When Dash Snow, a hell-raising artist, died from a drug overdose this July, his memorial took place not at some fetid squat, but at Deitch Projects, a cutting edge gallery in SoHo.

Snow's tag, a curly, multi-coloured ‘SACER,’ was painted by one of the late artist's friends over the entire front of the building. But that was just part of the show, not vandalism.

Don Pablo Pedro, a gangly artist with coloured finger nails and the sides of his head shaved, said the memorial demonstrated how borders are blurring.

‘Graffiti's getting capitalised,’ he said, recounting how he'd just done a big mural — with the building owner's authorisation — to promote his upcoming art exhibition.

Others who started on the streets have gone on to lucrative collaboration with clothes designers, video game makers, and even big corporate advertising campaigns.

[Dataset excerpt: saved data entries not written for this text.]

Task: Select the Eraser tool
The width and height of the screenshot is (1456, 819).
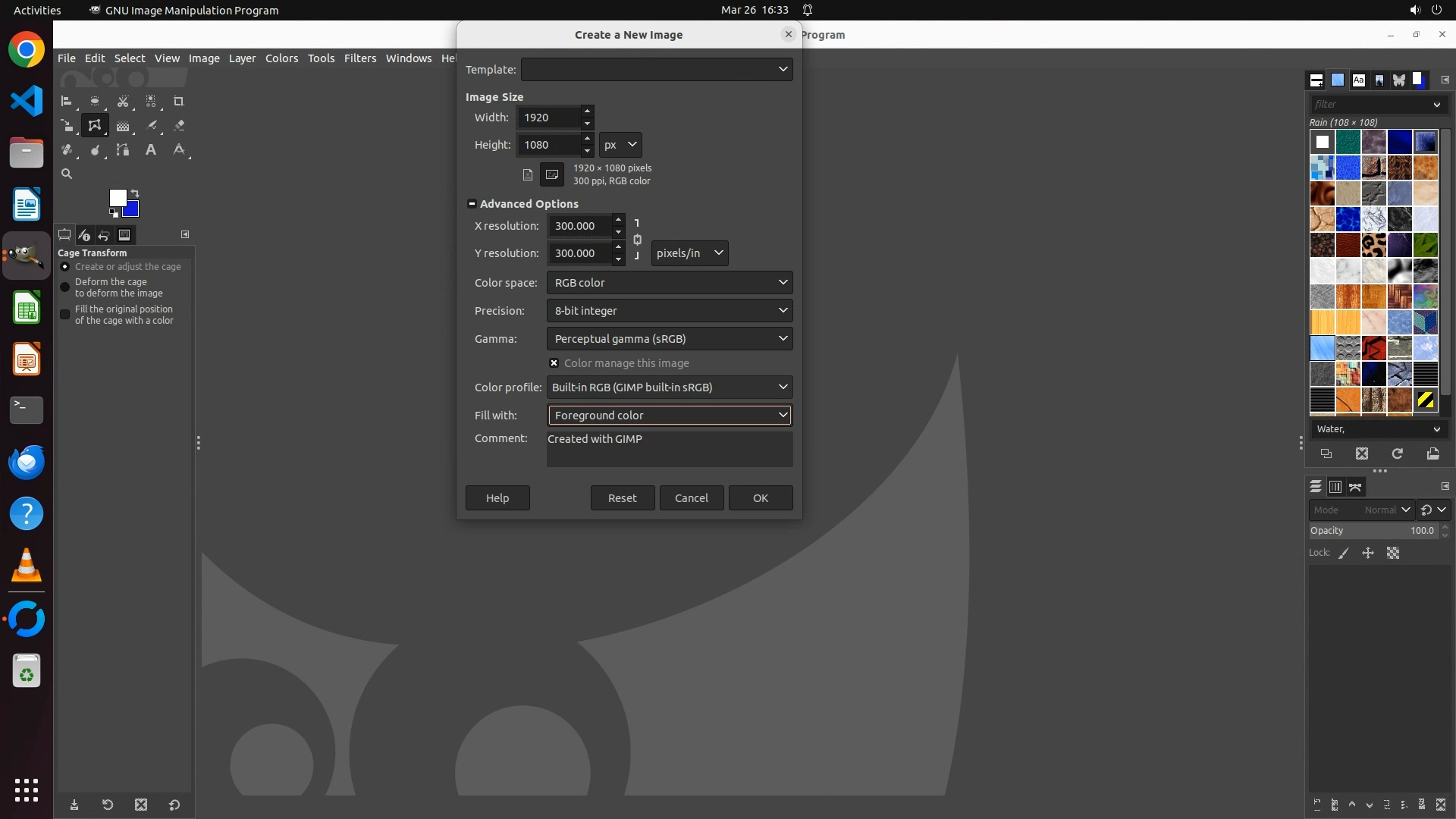Action: click(179, 125)
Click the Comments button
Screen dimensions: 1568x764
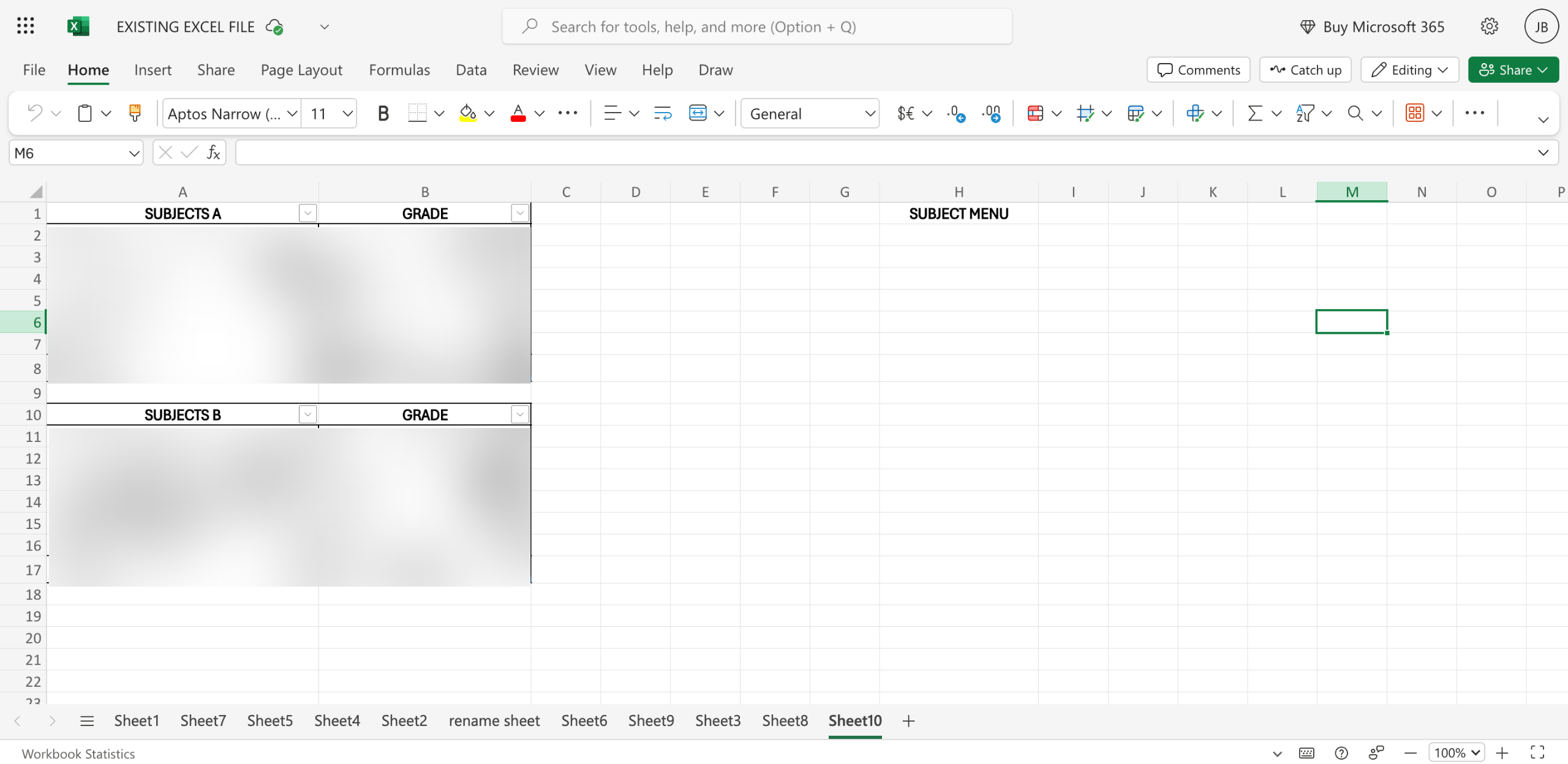(x=1198, y=70)
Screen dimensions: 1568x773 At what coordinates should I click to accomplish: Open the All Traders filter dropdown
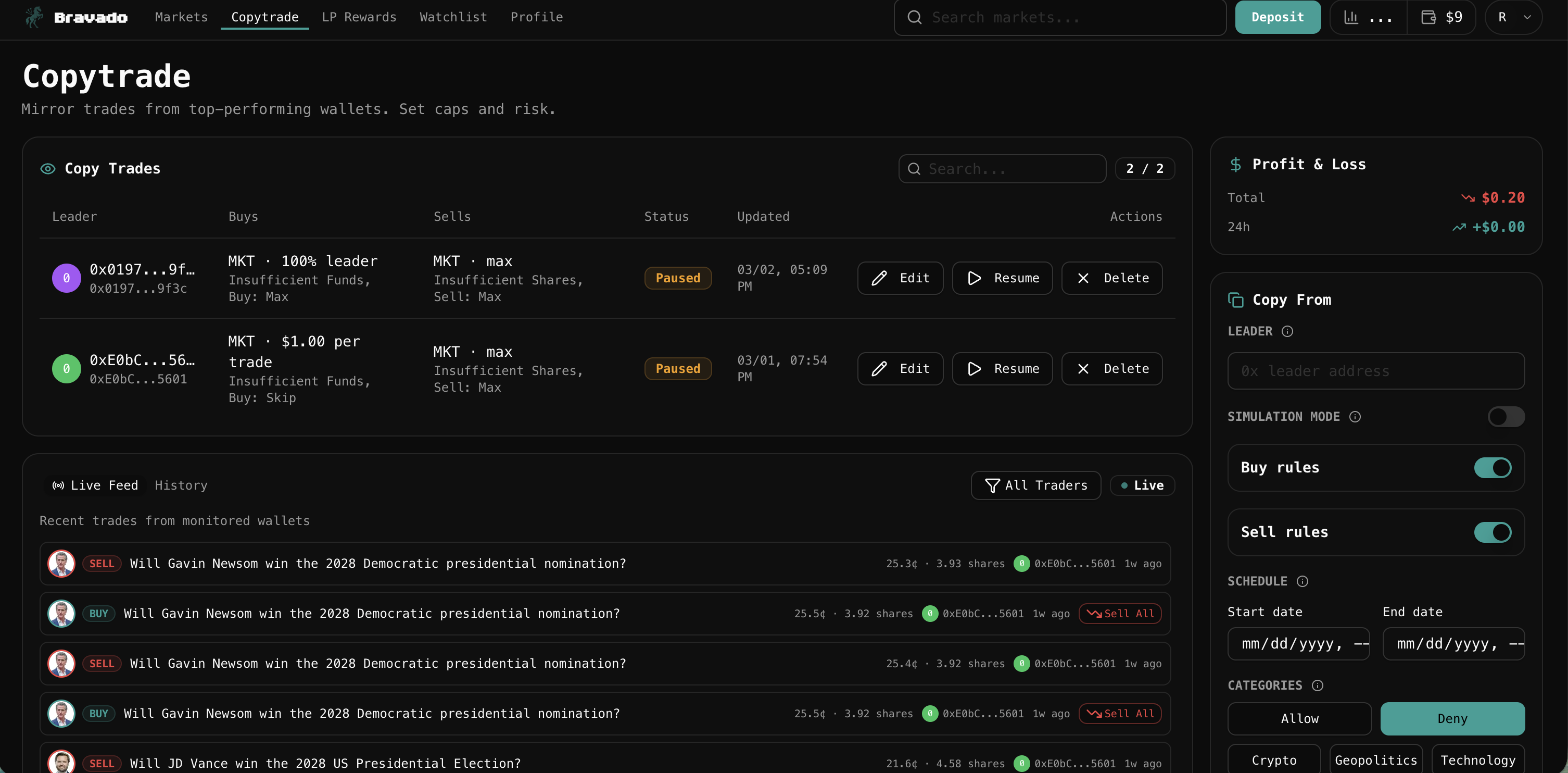pyautogui.click(x=1035, y=485)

Hardcore writers mistrust the commercialisation and the growing practice of seeking permission to paint.

‘You would have absolutely no respect,’ Felisbret said. ‘You would be considered a toy, even if you were very talented at your craft.’

But attitudes are shifting, he said, as writers gain interest in the sheer aesthetics and the chance to break out of poverty.

‘They say, 'hey, I'm an artist and I'll paint when I can — illegally if I have to, but legally if it's easy.’

Robert, an art student, is part of that new generation.

He spent hours using a scalpel to cut a detailed stencil of his seahorse, before heading out at 03:00 a.m.

Then on a sidewalk littered with empty cans, broken car window glass and a discarded condom, he began spraying his ‘piece’.

Constantly he gave nervous looks over his shoulder and he had not quite finished the second seahorse when he panicked at the sight of an approaching car.

Police were his main concern. He'd also been mugged two weeks earlier in the same neighbourhood.

Yet away from the danger, the inexperienced rebel lapped up graffiti's enduring romance.

‘It's really a staple of New York. People come from all over the world to do that stuff,’ he said. ‘I want to see if I can come up with something that measures up.’